第二十三話 焼肉戦争
魔法で生み出された桜の木は四月末まできっちり乱れ咲き、いくら花弁を散らせど葉桜にはならない。
「よっ」
「敬太郎!?」
満開の桜並木、正門すぐ外に赦免花を見つけた。
不当にも不審者扱いされる私に警備員は目を光らせており、堂々の侵入は許されず、ここで待つしかなかったのだ。
彼女の両脇には桃色髪と空色髪の少女、背に隠れて声を潜めて話し合っている。
「やっぱりこのひとが……」「だから御御亭に……」内容はほとんど分からないが褒められている気がする。
「違うわ!違うったら!」
彼女には何を言っているのか聞こえるらしく、頬を赤らめて二人に叫ぶ。
なんだその態度、せっかく私を褒めてくれているというのに。そう思ったのもつかの間、軽いおじきをしてくすくす笑って二人はどこかへ行ってしまう。
「もう!そうじゃないってずっと言ってるのに」
「友達ができて良かったな」
「っ……!うるさいわ!そんなことより、なんであなたがここにいるの!?」
「悩み相談に乗ってばっかりで大切なことを忘れていたんだ。

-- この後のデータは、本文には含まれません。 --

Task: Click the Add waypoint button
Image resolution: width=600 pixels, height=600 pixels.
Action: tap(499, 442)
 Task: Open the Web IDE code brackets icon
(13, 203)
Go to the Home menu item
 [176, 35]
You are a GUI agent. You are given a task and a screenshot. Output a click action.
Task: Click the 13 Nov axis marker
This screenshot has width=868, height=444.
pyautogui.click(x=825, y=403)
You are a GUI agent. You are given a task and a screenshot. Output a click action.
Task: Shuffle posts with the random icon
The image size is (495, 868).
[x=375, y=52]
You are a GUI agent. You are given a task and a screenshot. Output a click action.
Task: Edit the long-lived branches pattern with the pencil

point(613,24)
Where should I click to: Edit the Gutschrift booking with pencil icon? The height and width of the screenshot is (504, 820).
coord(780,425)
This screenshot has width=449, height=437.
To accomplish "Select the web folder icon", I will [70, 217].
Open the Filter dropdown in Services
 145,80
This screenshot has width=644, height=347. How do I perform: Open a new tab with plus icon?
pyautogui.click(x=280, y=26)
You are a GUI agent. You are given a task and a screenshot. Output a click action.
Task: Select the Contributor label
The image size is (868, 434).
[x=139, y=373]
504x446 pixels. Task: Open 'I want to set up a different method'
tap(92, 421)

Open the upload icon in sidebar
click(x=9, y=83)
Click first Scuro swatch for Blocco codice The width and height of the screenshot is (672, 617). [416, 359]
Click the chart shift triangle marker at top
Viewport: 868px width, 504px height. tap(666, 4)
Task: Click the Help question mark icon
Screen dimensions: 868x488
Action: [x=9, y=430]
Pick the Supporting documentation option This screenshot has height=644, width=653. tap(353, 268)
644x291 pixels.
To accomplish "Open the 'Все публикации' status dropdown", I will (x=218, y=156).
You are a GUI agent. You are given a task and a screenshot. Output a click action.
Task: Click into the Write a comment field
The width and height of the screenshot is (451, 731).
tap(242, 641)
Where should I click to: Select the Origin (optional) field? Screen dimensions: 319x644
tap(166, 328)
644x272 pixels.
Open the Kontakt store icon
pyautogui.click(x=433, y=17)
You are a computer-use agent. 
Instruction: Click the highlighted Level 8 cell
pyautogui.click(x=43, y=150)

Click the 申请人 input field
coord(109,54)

入門者が全くいないからすっかりと」
「勿体ぶらないで早く言いなさいよ」
「新歓をします!!」
裏阿部空は週に一度メンテナンス作業を挟む為、居住が禁止されているほか飲食店を経営されることも許されない。
魔法学校周辺に見受けられる軽食の売店や露店はグレーゾーン、黙認されているに過ぎない。
私と赦免花は表の世界にて予約していたチェーンの焼き肉店に入った。
どことなくけむたい店内、肉の焼ける音がそこかしこからして、床は油で滑る気がする。
「七座なのに……」ぼやきを聞き逃さず、御御亭がいかに清貧に甘んじているか、この新歓は身銭を切って催されていることを滔々と説明し、うんざりな顔をされた。
店員に案内された仕切りの中に腰掛けてメニューを睨む。できるだけ安くて腹が膨れるやつ……。
「御御師匠はいらっしゃらないのかしら」
「誘ったんだがね、『吾輩はまだ認めんぞ!』と怒鳴って研究室に引きこもられた。一時間か二時間すれば顔を出しに来るよ」
「水平思考クイズ?」
「師匠下戸なんだ。最初からいたら久しぶりにできた弟子が嬉しくって呑み過ぎてしまうのだろう」
牛タン、ハラミ、カルビ、ホルモン各種、庶民の味方たる部位を注文しつつ、ありもしない高級部位を連呼する赦免花を窘め注文を終えた。
ビールとウーロン茶が先に運ばれてくる。
「えーでは、赦免花の御御亭入門を祝し、乾杯っ!!」
「乾杯」短くそう告げた彼女の口角は少しばかり嬉しそうに緩んでいた。
ふくらむ煙をダクトが吸い込み、対面する彼女をなんとか視認させる。
箱入り娘の肥えた舌では満足できそうもない肉々を彼女はもくもく食べて、半ライスを合間に口に入れる。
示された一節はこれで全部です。